JP2565885B2 - Spatial pattern coding method - Google Patents

Description

DETAILED DESCRIPTION OF THE INVENTION (1) Technical Field of the Invention The present invention relates to a pattern projection method for measuring a three-dimensional shape of an object surface using a TV camera, in which measurement density, reliability,
The present invention relates to a spatial pattern coding method for enhancing simplicity.

(2) Conventional technology As a method of three-dimensionally measuring the surface shape of an object using a TV camera, the spot projection method, slit projection method,
And pattern projection. Among them, the pattern projection method can measure a large number of points with only one projection,
It is famous as a method that can reduce the measurement time.

This method uniquely associates the original pattern image with the projected pattern image, and calculates the three-dimensional distance distribution of the curved surface from the result based on the triangulation principle. It has the advantage of using only one image. Therefore, it is necessary to devise a method of matching.

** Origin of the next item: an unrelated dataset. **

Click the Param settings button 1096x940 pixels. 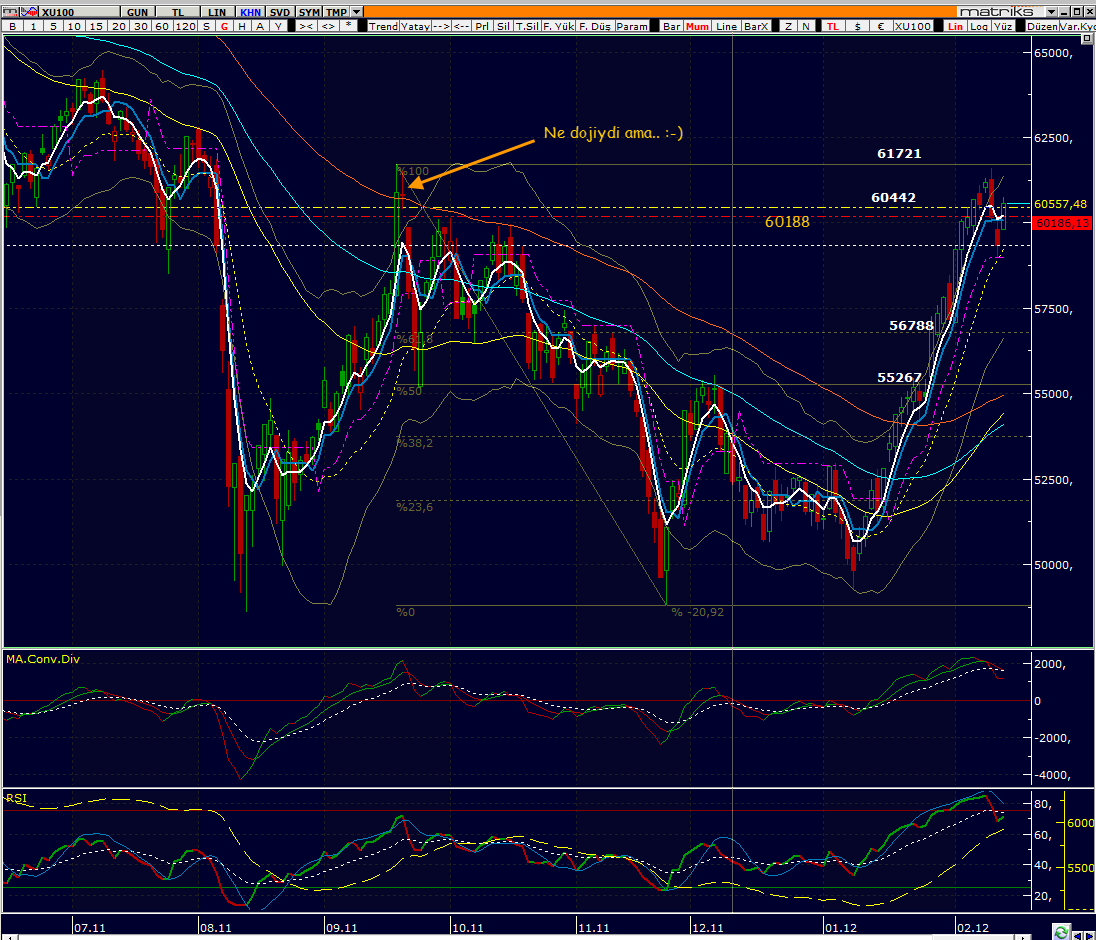(632, 26)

In order to make a unique correspondence, it is indispensable to use a structured projection pattern and characterize the inside of the pattern to identify each part in the pattern. This characterization is called spatial pattern coding or spatial coding. Hereinafter, for simplicity, it will be abbreviated as coding.

This coding is further divided into pattern shape coding and gradation coding. As the former pattern shape coding, a method using a slit aperture width distribution and a method using an M-sequence code have been proposed, but they have problems in measurement density and measurement stability, and are not practical. The present application belongs to the latter gradation coding.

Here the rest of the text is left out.